Posted by Miss Chris 11:45 Archived in USA Tagged landscapes new_york work adjusting long_island hurricanes Comments (0)

A Quiet 4th of July at Grover Hot Springs

Camping at Grover Hot Springs. This post is late as there is no cell phone or internet service at Grover Hot Springs.

sunny 85 °F

Wednesday morning, July 4th, Grover Hot Springs, CA and the adventure just keeps going!

We arrived at the nice early hour of 3a.m. having driven over a great cut off, Highway 89 from the 395. We drove over an hour at 20 mph for the last stretch. We had a full moon so we could see some of the landscape and it looked like we would like it in the day light, but who knows.
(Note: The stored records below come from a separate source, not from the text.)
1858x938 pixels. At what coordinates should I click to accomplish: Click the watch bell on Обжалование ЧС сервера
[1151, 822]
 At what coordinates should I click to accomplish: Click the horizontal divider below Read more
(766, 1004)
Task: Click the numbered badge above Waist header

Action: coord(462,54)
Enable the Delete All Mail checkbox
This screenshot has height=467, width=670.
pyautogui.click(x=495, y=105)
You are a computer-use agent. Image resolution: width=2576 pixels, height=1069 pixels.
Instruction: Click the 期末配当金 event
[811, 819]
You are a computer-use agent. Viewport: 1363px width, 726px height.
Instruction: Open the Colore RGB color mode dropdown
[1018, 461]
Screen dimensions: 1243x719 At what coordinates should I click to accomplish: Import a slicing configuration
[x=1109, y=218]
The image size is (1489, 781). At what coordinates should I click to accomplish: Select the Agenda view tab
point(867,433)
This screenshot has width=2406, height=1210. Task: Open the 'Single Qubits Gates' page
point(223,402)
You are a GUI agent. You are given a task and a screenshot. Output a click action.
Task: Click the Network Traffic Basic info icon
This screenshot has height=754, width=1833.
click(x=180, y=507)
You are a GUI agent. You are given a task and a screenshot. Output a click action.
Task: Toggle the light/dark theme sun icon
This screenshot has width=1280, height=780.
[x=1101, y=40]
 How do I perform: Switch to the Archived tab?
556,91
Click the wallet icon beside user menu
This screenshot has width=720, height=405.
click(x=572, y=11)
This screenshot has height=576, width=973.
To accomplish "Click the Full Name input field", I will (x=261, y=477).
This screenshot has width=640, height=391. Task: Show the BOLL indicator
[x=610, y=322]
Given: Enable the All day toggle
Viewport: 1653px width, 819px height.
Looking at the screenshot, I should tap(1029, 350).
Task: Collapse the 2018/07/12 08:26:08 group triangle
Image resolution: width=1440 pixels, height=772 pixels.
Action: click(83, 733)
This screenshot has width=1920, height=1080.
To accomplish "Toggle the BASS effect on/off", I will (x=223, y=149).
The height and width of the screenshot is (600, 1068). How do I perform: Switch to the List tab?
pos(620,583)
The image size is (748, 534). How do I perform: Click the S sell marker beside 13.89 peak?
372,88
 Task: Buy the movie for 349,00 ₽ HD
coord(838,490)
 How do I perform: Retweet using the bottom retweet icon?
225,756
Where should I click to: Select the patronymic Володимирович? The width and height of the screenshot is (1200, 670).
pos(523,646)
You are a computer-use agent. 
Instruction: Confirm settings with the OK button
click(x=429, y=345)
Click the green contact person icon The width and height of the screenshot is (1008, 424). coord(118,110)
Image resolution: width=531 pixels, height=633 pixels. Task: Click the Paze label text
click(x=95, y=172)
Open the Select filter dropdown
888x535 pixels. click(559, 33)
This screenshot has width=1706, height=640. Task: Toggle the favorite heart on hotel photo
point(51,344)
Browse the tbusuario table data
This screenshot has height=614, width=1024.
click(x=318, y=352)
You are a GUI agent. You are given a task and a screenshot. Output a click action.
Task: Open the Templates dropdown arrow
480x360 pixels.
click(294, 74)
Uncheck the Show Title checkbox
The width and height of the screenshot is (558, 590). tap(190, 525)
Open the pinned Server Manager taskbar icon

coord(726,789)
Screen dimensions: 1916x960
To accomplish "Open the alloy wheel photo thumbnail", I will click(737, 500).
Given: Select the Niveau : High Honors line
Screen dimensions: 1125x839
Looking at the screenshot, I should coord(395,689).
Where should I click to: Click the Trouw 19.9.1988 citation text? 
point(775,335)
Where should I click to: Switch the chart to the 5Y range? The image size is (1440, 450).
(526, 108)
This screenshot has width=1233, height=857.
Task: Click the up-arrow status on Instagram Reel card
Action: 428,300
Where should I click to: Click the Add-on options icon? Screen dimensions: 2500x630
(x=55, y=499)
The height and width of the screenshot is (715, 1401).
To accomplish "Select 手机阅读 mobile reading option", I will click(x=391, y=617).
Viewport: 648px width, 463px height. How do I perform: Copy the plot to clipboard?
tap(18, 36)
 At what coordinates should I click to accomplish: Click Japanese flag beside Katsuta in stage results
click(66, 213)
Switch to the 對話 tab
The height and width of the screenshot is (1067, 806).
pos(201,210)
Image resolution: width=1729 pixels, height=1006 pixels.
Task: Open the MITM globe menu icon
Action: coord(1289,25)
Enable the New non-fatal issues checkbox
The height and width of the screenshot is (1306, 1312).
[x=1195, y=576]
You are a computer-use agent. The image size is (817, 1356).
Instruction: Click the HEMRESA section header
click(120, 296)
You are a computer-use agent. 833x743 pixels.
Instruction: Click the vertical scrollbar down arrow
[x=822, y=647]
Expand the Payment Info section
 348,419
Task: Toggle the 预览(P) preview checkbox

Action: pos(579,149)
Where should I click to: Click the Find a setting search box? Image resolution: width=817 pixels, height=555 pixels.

So yes, we arrived at the campground at 3a.m. but we couldn’t ever get this RV into our site, I mean never! We drove around the campground and found empty sites but nothing we could get into so finally by 3:30a.m decided to just park by the visitor’s center and go to sleep.

We got up at 7:30a.m when we heard voices outside the RV. I went out and found the ranger told him our story and he was sympatric. He gave me the 2nd site number of mine and said to just park in either one we could get into. The 2nd site was narrow with rocks on each side and a tree on each side at the end of the drive. Dale worked for quite some time maneuvering the RV into the site so that we could use the slide out and not hit anything.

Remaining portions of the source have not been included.